** Your task **
Beginning with the line that holds "Screen dimensions: 960x461", write out each line exactly as it stands until the end of the data, and include no pictures.

** Excerpted records **
········
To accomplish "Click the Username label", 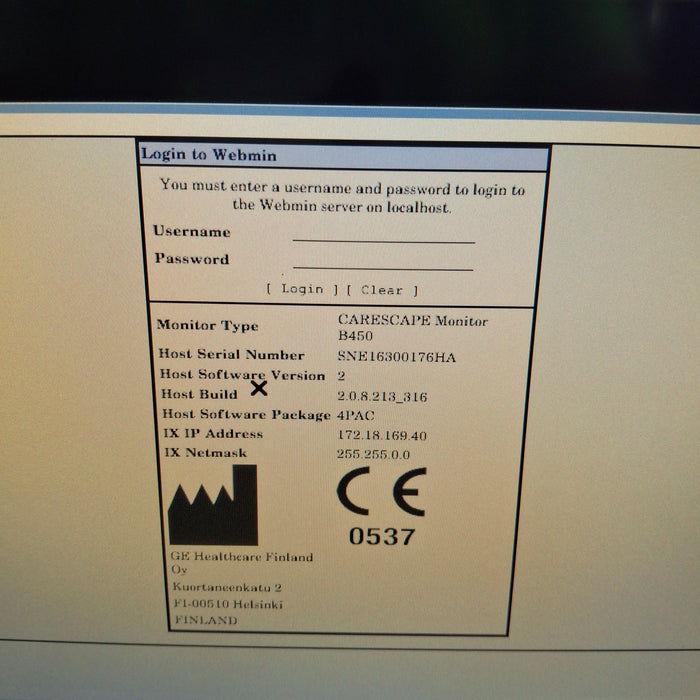I will click(x=192, y=232).
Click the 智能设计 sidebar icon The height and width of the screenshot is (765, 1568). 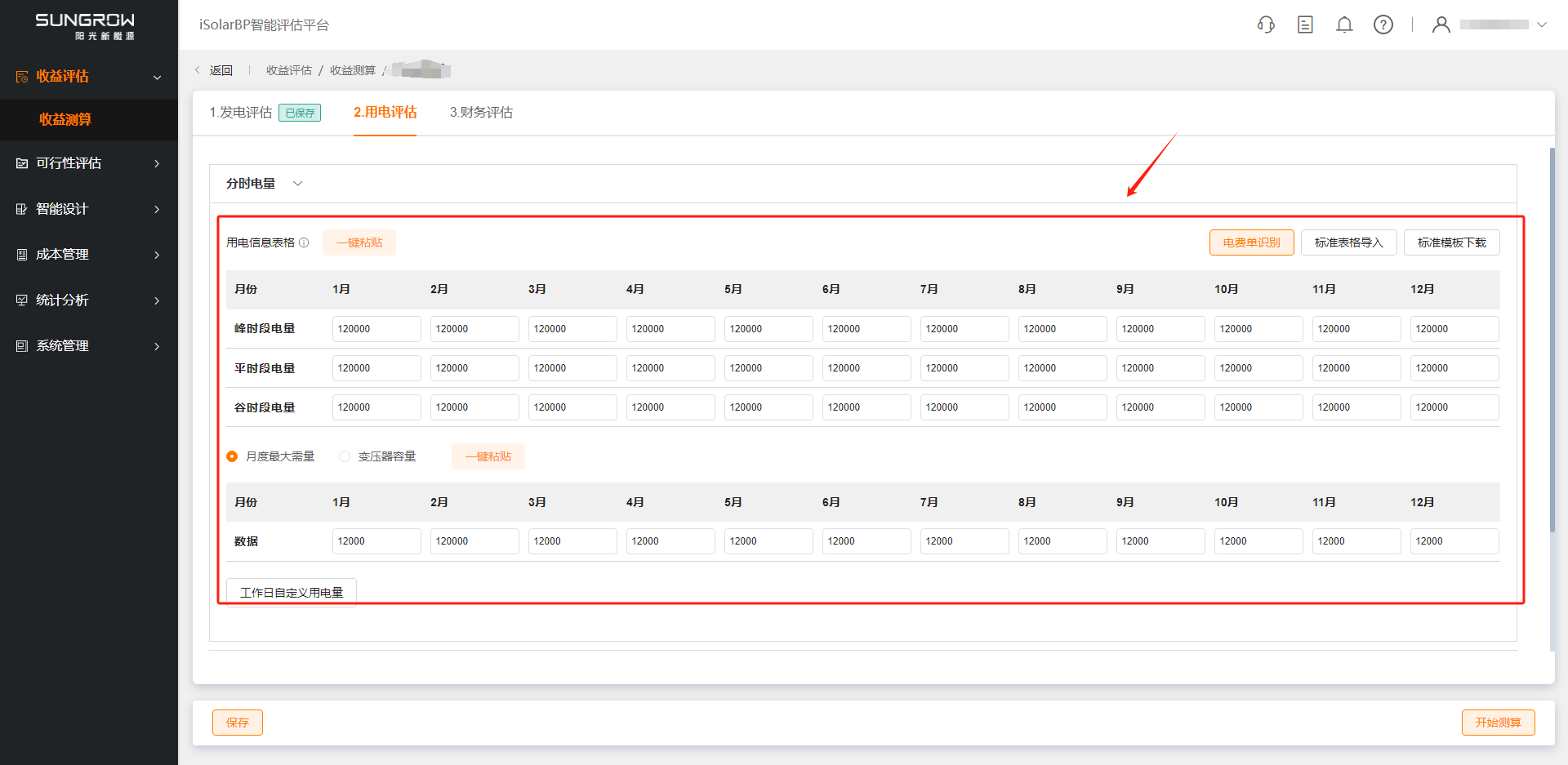click(x=22, y=209)
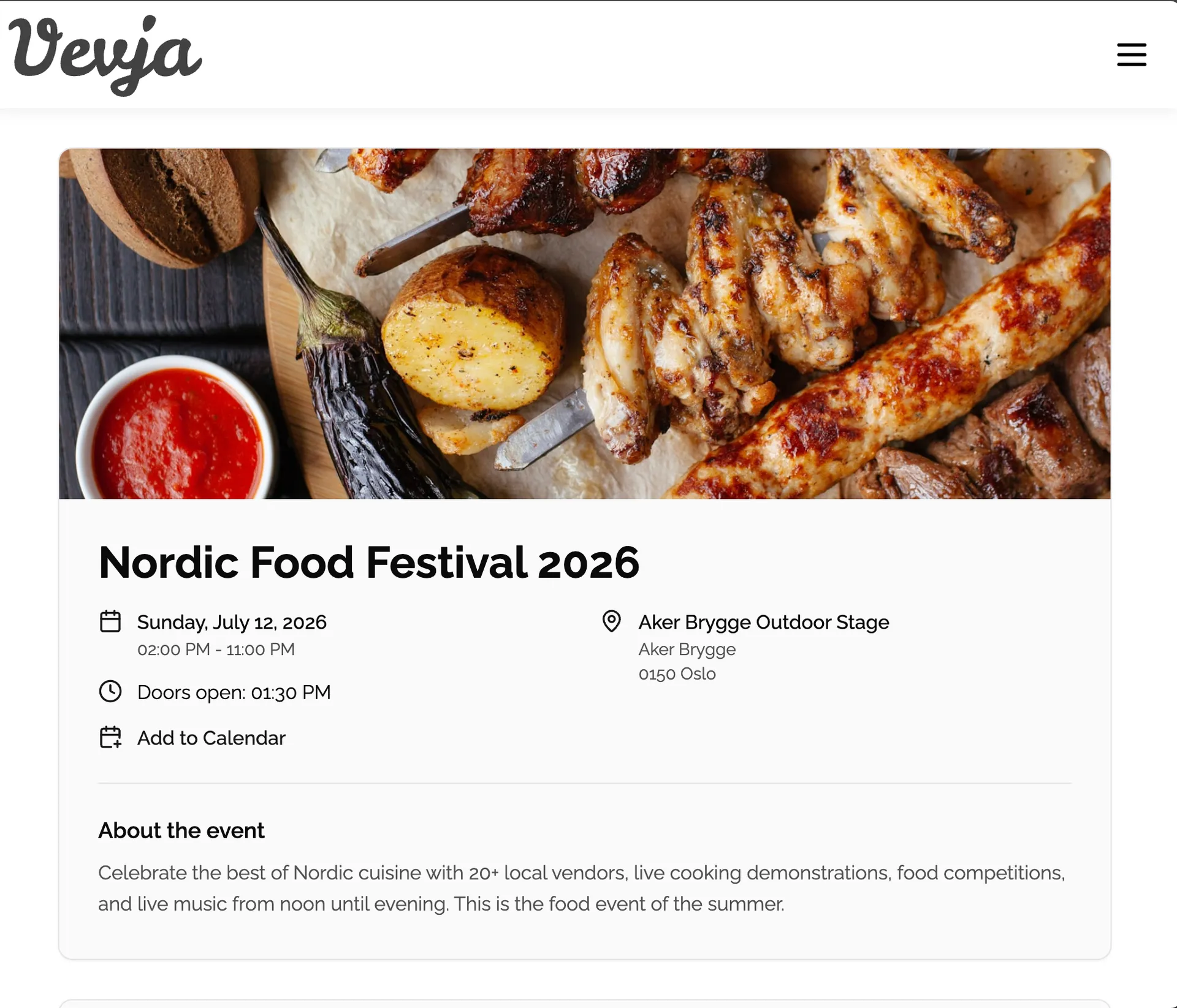Click the Aker Brygge address line

(687, 650)
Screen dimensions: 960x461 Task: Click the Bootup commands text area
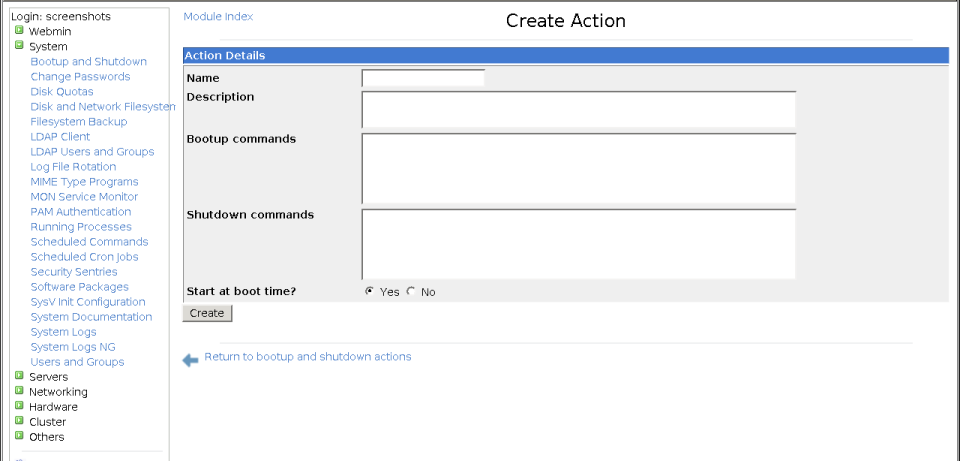(579, 168)
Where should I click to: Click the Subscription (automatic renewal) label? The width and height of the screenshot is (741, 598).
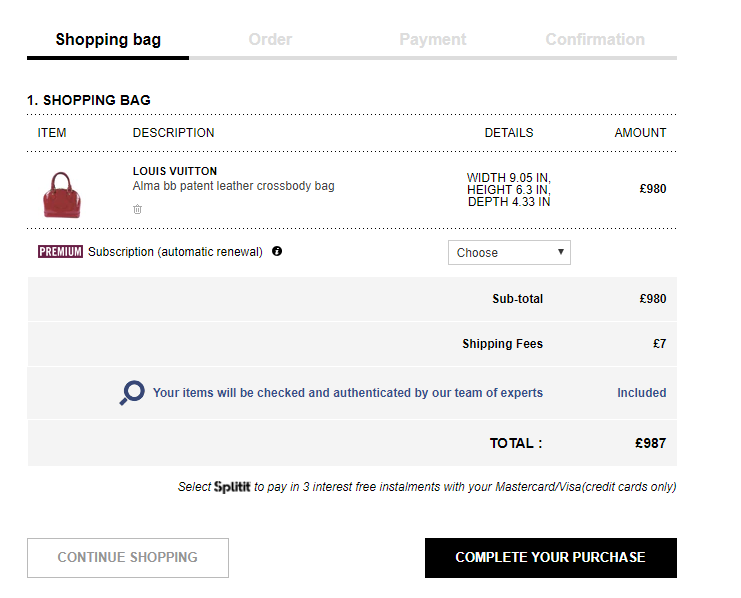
········
** Reply to the exercise **
Screen dimensions: 960x461 Task: Click the Bootup commands text area
(579, 168)
Where should I click to: Click the Subscription (automatic renewal) label? The width and height of the screenshot is (741, 598).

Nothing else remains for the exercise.